Supplied records -

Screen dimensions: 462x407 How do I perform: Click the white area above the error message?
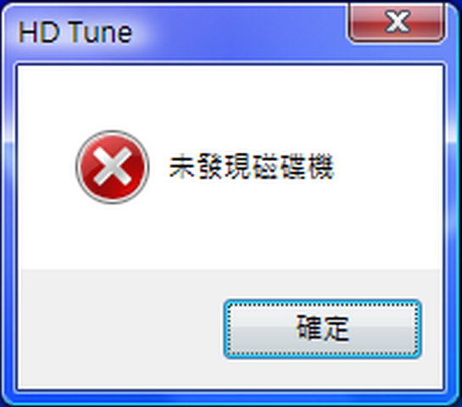(230, 98)
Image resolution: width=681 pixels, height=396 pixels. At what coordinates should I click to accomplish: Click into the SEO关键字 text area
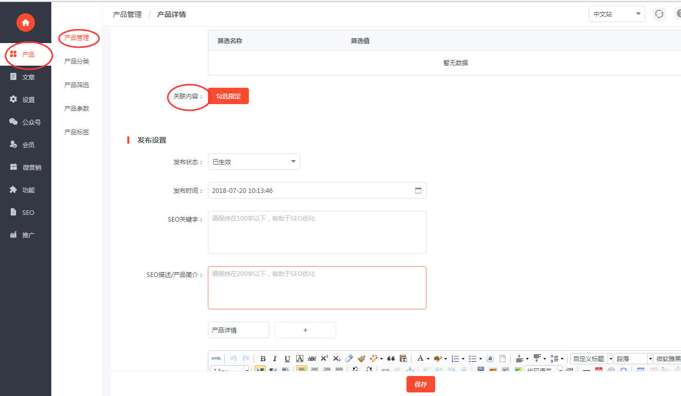(317, 232)
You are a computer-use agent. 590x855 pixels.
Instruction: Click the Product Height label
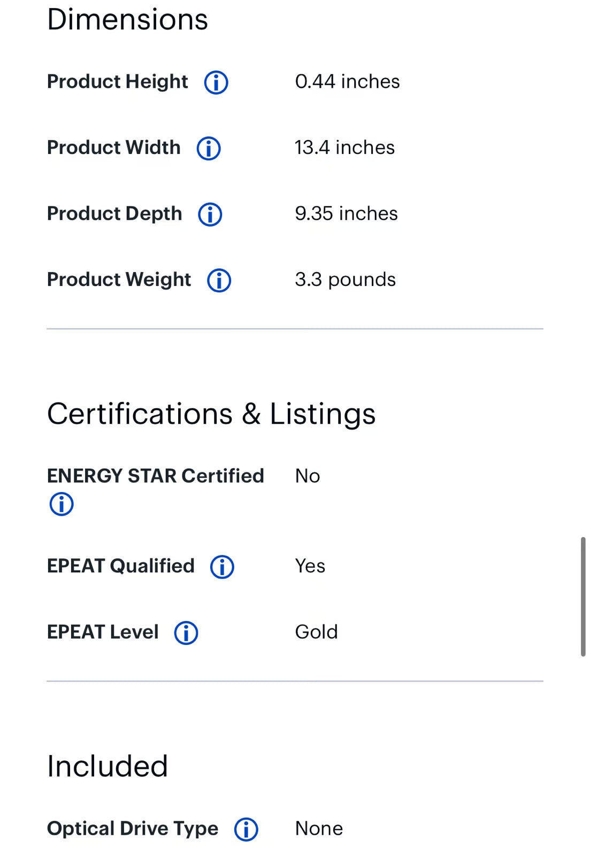pyautogui.click(x=118, y=82)
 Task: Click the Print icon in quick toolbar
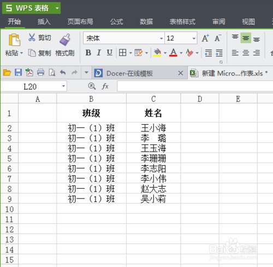click(40, 73)
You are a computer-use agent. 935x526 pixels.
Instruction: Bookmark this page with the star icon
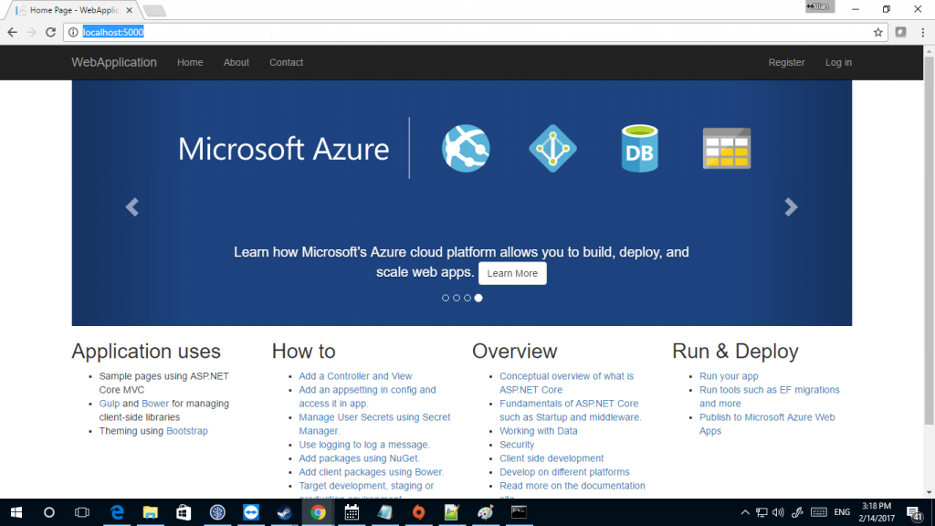[x=877, y=32]
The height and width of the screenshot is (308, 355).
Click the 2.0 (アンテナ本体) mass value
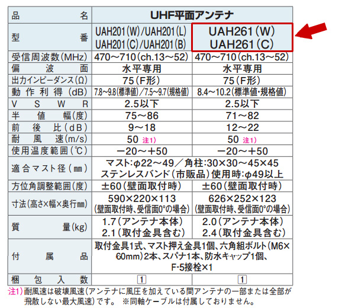click(243, 220)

Goal - Copy out every line of the items above word for word, without the pictures.

Full response -
Screen dimensions: 462x407 How do I perform: Click the white area above the error message?
(230, 98)
Image resolution: width=681 pixels, height=396 pixels. At what coordinates should I click to accomplish: Click into the SEO关键字 text area
(317, 232)
You are a computer-use agent. 590x855 pixels.
Instruction: Click the Product Height label
pyautogui.click(x=118, y=82)
 Task: Click the Print icon in quick toolbar
click(40, 73)
You are a computer-use agent. 935x526 pixels.
Instruction: Bookmark this page with the star icon
[x=877, y=32]
The height and width of the screenshot is (308, 355).
Click the 2.0 (アンテナ本体) mass value
click(243, 220)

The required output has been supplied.